NEW YORK (Reuters Life!) - A flexible work life, including telecommuting and job shares, is good for your health, researchers said on Tuesday.
They found that if people have the ability to work from home and to compress work weeks, they are more likely to make healthier lifestyle choices, to exercise more and to sleep better.
"Perhaps it gives people the time to fit in healthier lifestyle into their everyday regimen or maybe it just enables people to better manage their time," Professor Joseph G. Grzywacz, of Wake Forest University School of Medicine, said in an interview.
While the primary driver behind the flexibility movement was to help people, especially women, combine work and family, evidence suggests this is clearly not only a women's issue, Grzywacz, who reported the findings in the Journal of Occupational and Environmental Medicine, said.

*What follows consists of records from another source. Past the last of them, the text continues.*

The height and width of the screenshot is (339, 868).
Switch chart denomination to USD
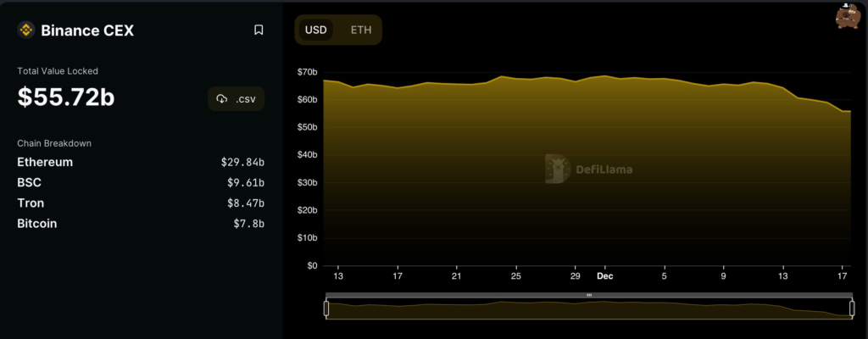click(x=316, y=30)
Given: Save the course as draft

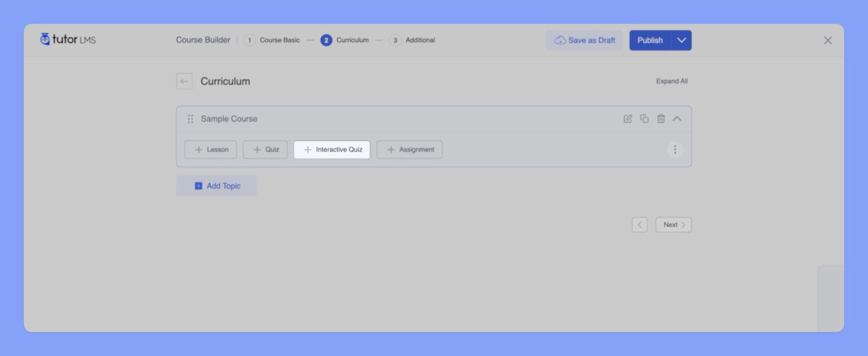Looking at the screenshot, I should click(584, 40).
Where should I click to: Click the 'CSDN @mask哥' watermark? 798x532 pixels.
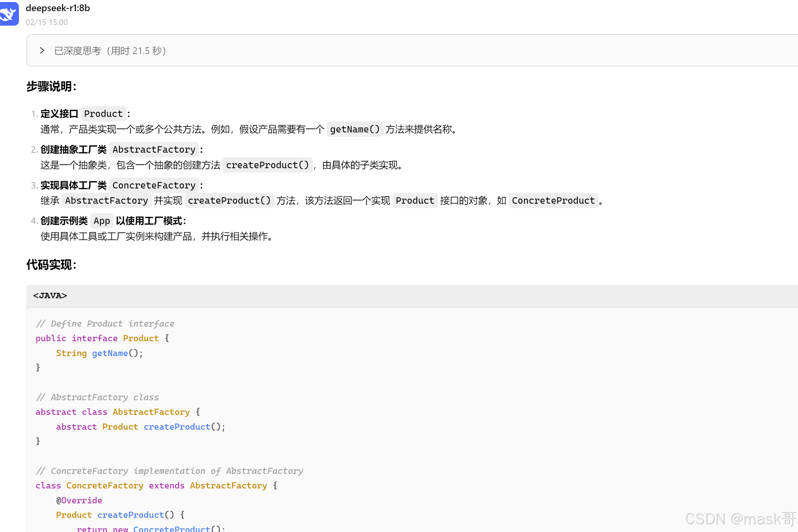(740, 519)
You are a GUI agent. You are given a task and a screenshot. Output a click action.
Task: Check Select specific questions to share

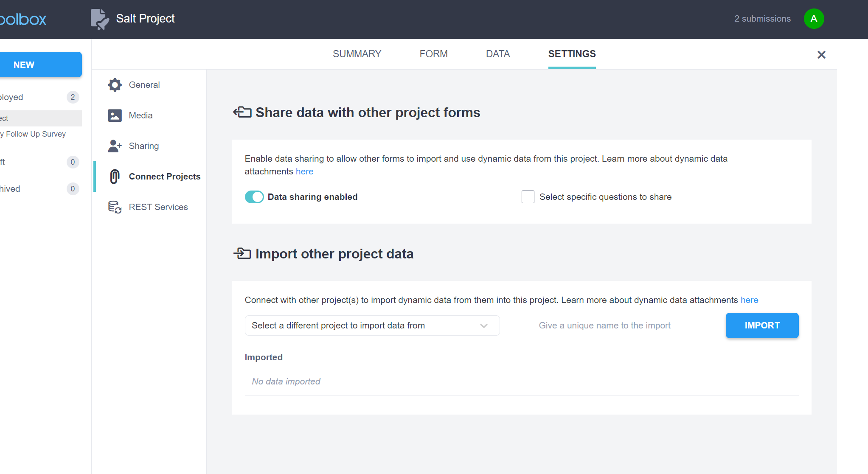coord(528,197)
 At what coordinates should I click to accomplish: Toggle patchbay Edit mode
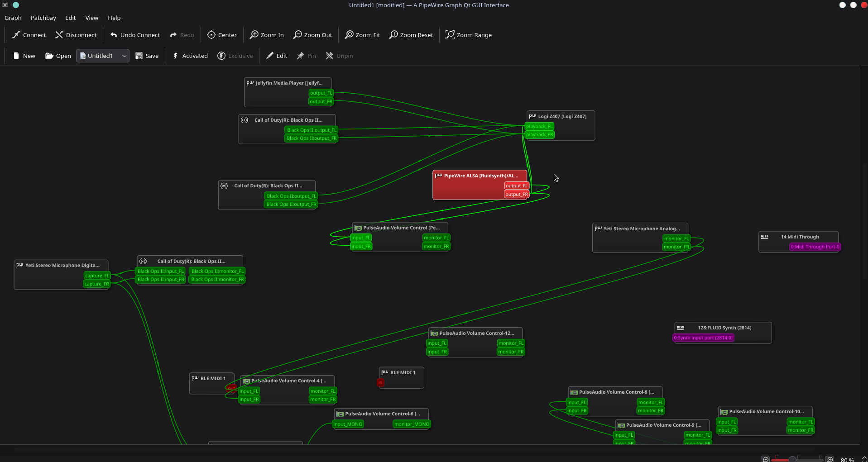tap(277, 56)
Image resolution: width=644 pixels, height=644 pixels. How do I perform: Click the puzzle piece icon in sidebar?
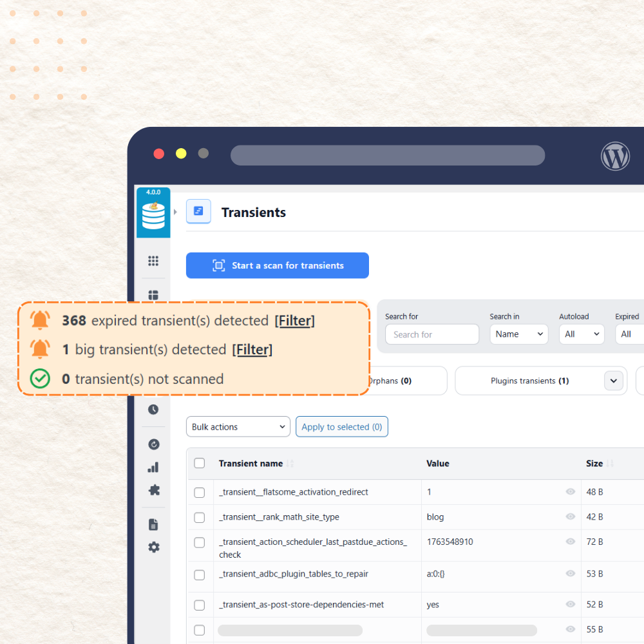tap(153, 490)
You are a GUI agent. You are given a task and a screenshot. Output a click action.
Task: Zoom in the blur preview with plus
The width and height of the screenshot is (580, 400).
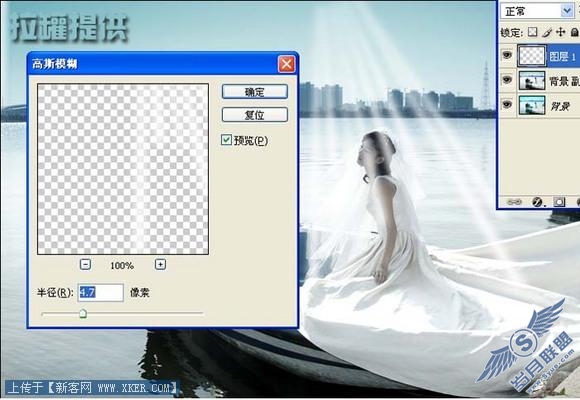(x=160, y=264)
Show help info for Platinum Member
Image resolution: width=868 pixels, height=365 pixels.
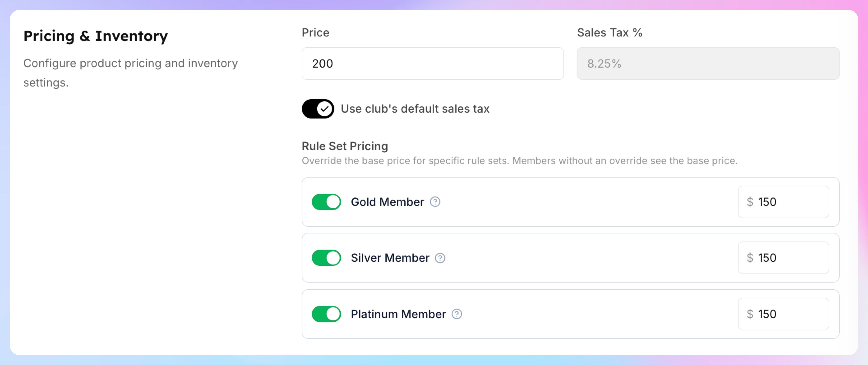(457, 314)
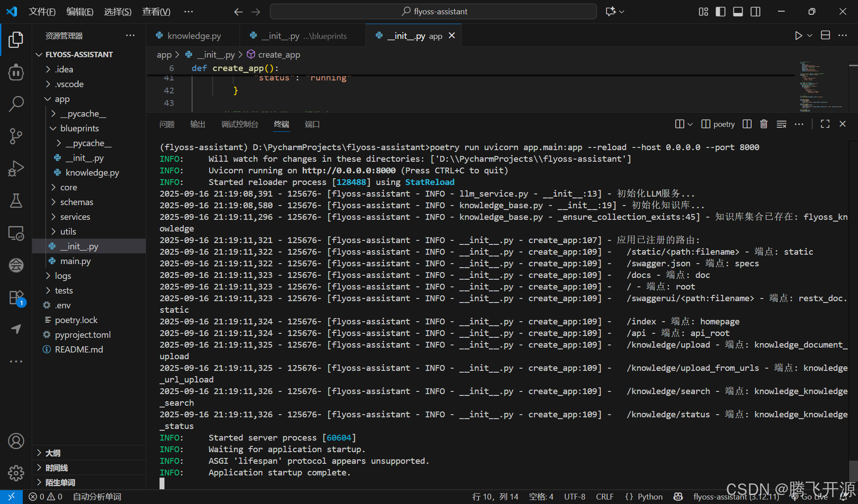858x504 pixels.
Task: Open main.py in the explorer
Action: pos(75,261)
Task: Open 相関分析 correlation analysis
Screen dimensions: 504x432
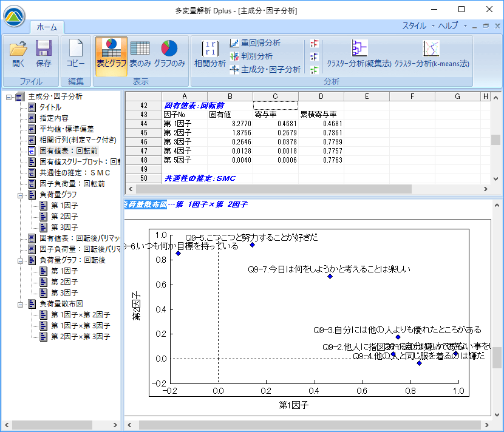Action: 209,53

The researchers looked at Health Risk Appraisals from employees in jobs ranging from warehouse and production workers to executives at a large multinational pharmaceutical company.
The firm used for the study is consistently recognized by Working Mother magazine as among the most family-friendly employers in the United States.
"This isn't just about high-level office workers, these people perform a wide variety of tasks within the company," Grzywacz explained.
He said the research shows public health departments and organizations that they could get something out of giving their employees more flexibility.
But, he added, further research was needed to assess the long-term benefits.